TASK INSTRUCTIONS: Sum up the following excerpt on how AIRSCAT works out dose rates in two sentences.

SELECTED EXCERPT:
============================================================

The main advantages of this type of calculation are: closed form solutions, small computer
memory, large time savings, and lower cost as compared to the Monte Carlo method.

**5. METHOD OF SOLUTION**

AIRSCAT uses the once-scattered component of Compton scattering to determine individual dose
rate contributions at various scatter points within the scattering region. These scattering points are
defined by a nonuniform scattering grid, which takes advantage of the fact that the gamma-ray photon
energy decreases as a function of the scattering angle and distance from the source, thus the scattering
region is biased for the most important scatter points. Once the contribution has been established for
each individual scatter point, a total dose rate is derived by integration over the entire scattering region.

============================================================

RECORDS SUPPLIED:

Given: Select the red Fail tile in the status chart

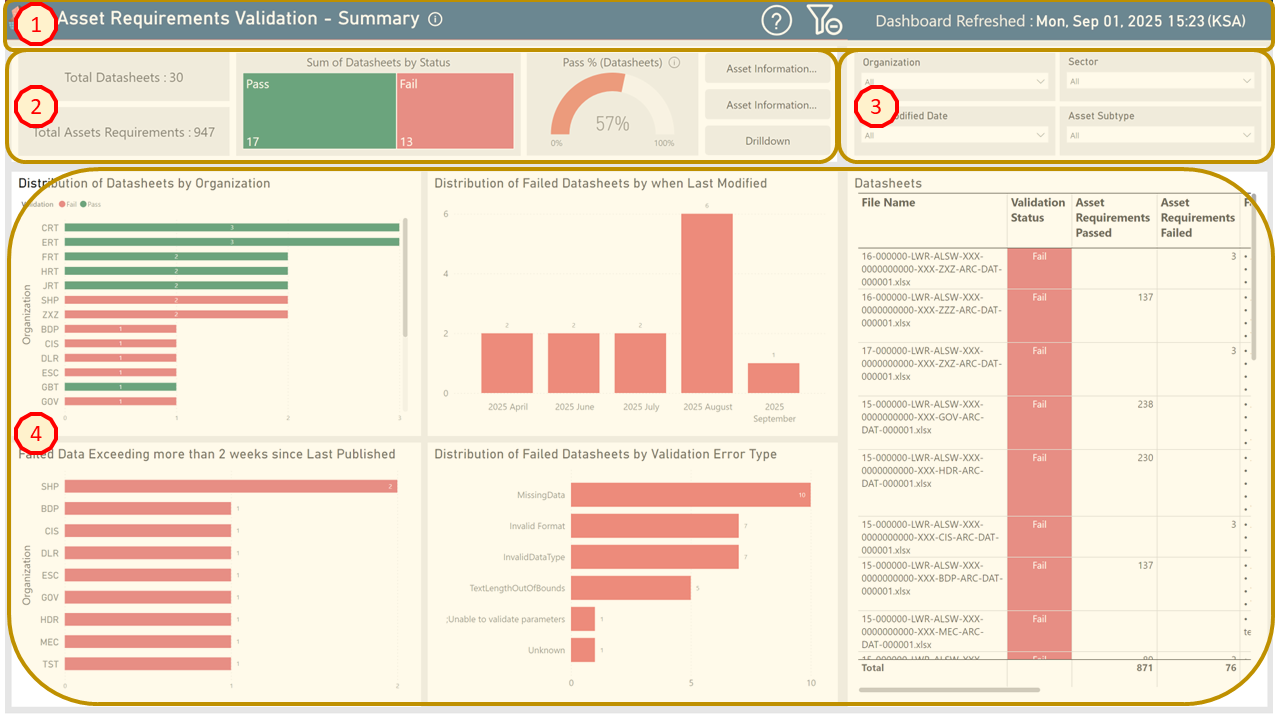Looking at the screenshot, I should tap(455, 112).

============================================================

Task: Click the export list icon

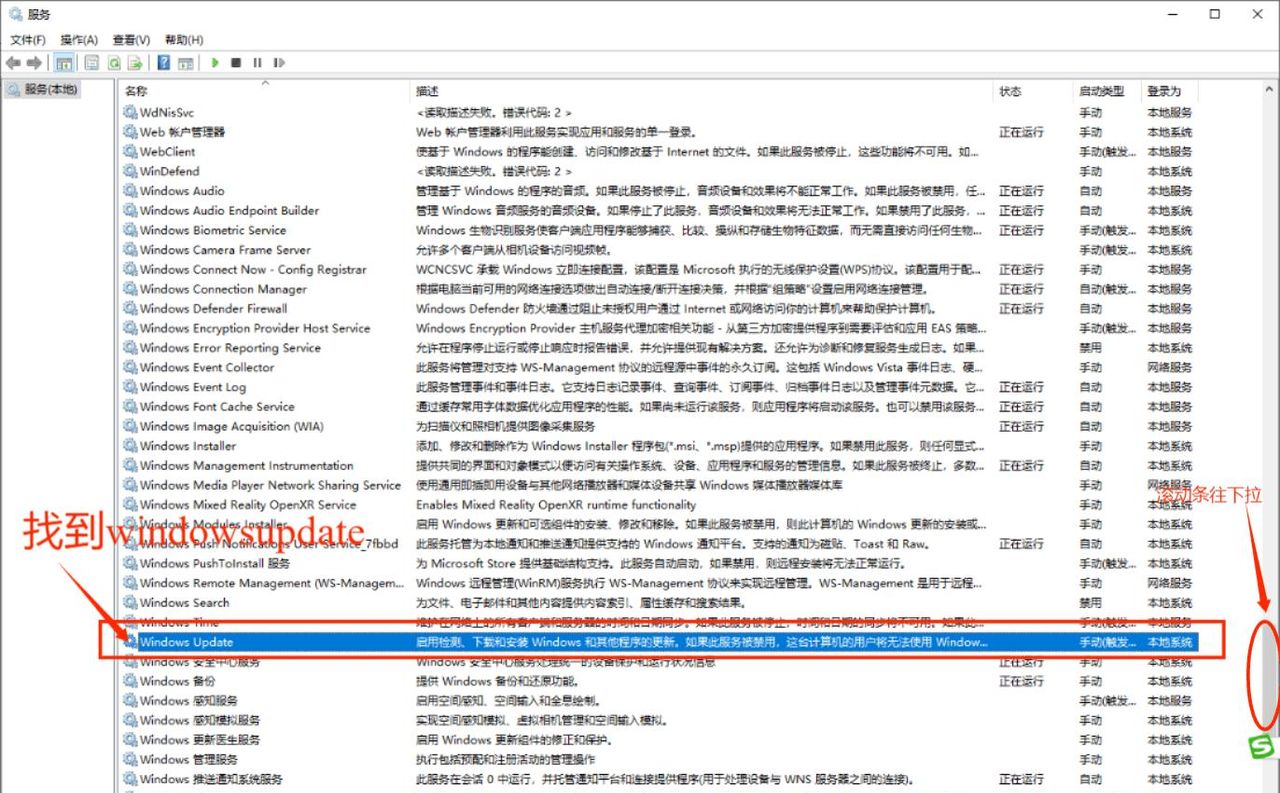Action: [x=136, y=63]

============================================================

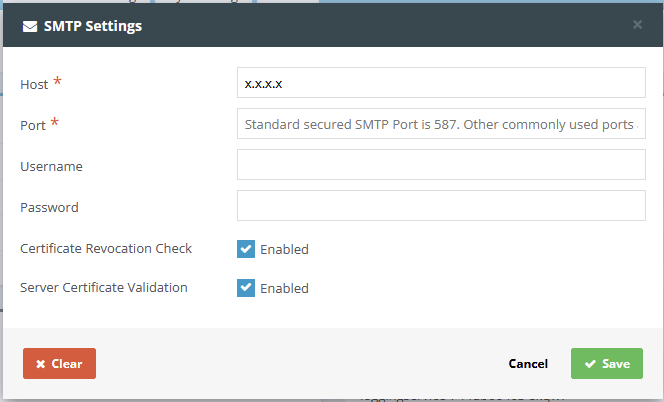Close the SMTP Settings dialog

============================================================

SOLUTION FOR THIS EXERCISE: AIRSCAT uses the once-scattered part of Compton scattering to find dose rate contributions at scatter points set on a nonuniform grid, which favors the most important points because gamma-ray photon energy drops with scattering angle and distance from the source. It then integrates these contributions over the whole scattering region to get a total dose rate, and this type of calculation offers closed form solutions, small computer memory, large time savings, and lower cost than the Monte Carlo method.